Segment Start: Provided data

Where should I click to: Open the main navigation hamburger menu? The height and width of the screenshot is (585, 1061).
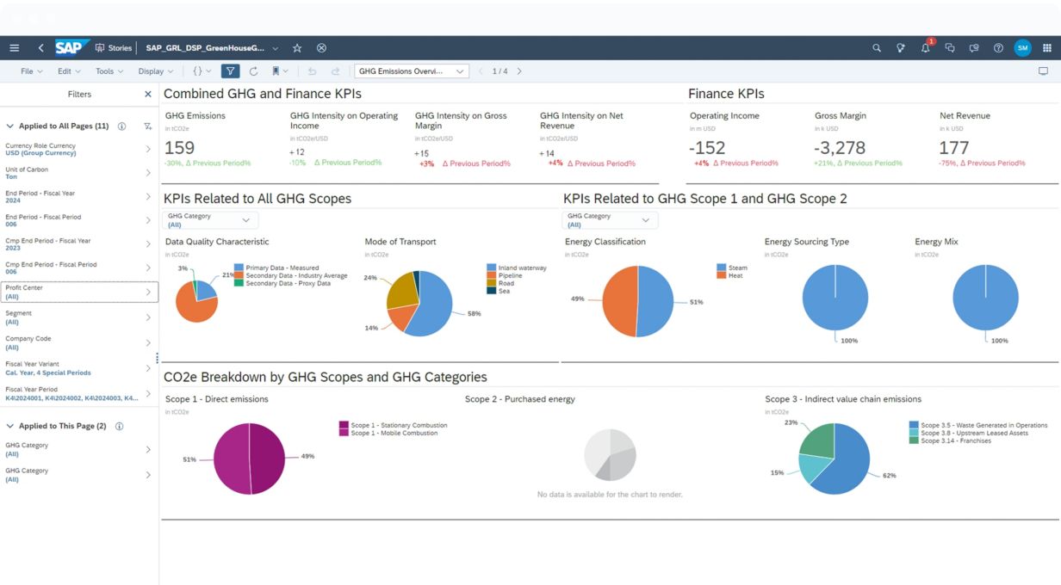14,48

Segment End: Provided data
Segment Start: Provided data

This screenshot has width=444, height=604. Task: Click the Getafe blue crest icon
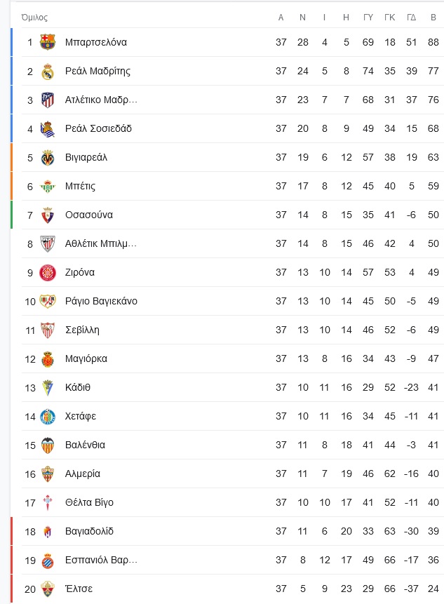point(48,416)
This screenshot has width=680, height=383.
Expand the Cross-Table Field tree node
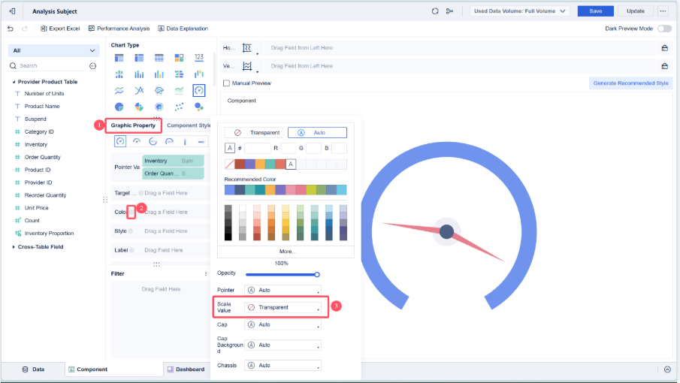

Segment End: Provided data

Look above for the line with "This screenshot has width=680, height=383." and the line with "Expand the Cross-Table Field tree node". Write out those two lines and all the lines between them, exactly, and no others.

This screenshot has width=680, height=383.
Expand the Cross-Table Field tree node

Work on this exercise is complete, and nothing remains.